Te doen => Herschaal alleen het stuk van de regel met "Screen dimensions: 479x430" tot en met de regel met "(x=65, y=12)". Geef die regels volledig opnieuw en vermenigvuldig elke coördinaat met 2,3, afgerond op hele getallen met een half naar boven; laat alle andere getallen ongewijzigd en laat de afbeeldingen alsjeblieft weg.

---- Aangeleverd materiaal

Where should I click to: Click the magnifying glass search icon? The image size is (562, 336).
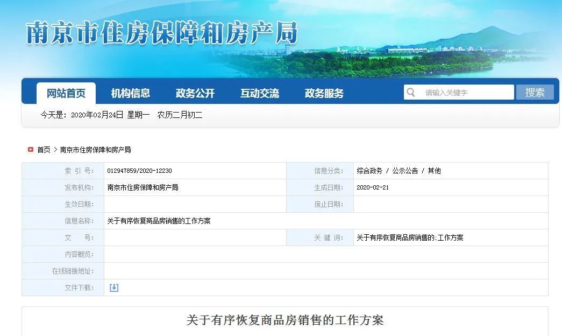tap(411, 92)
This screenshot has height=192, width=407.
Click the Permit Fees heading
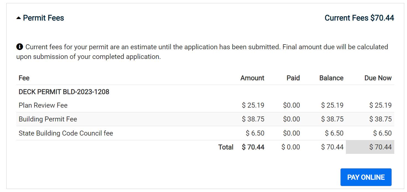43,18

--------
---- Aangeleverd materiaal

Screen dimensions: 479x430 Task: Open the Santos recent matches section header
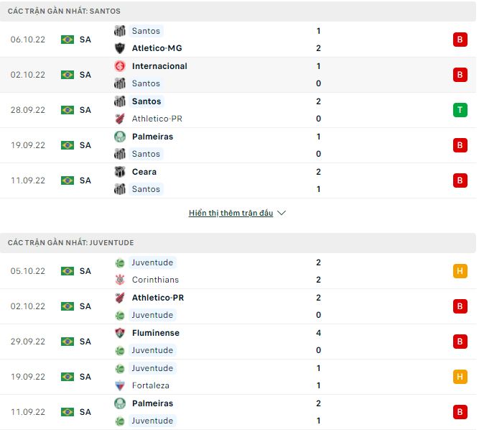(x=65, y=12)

--------

Oplossing =>
Screen dimensions: 479x430 Task: Open the Santos recent matches section header
(x=150, y=28)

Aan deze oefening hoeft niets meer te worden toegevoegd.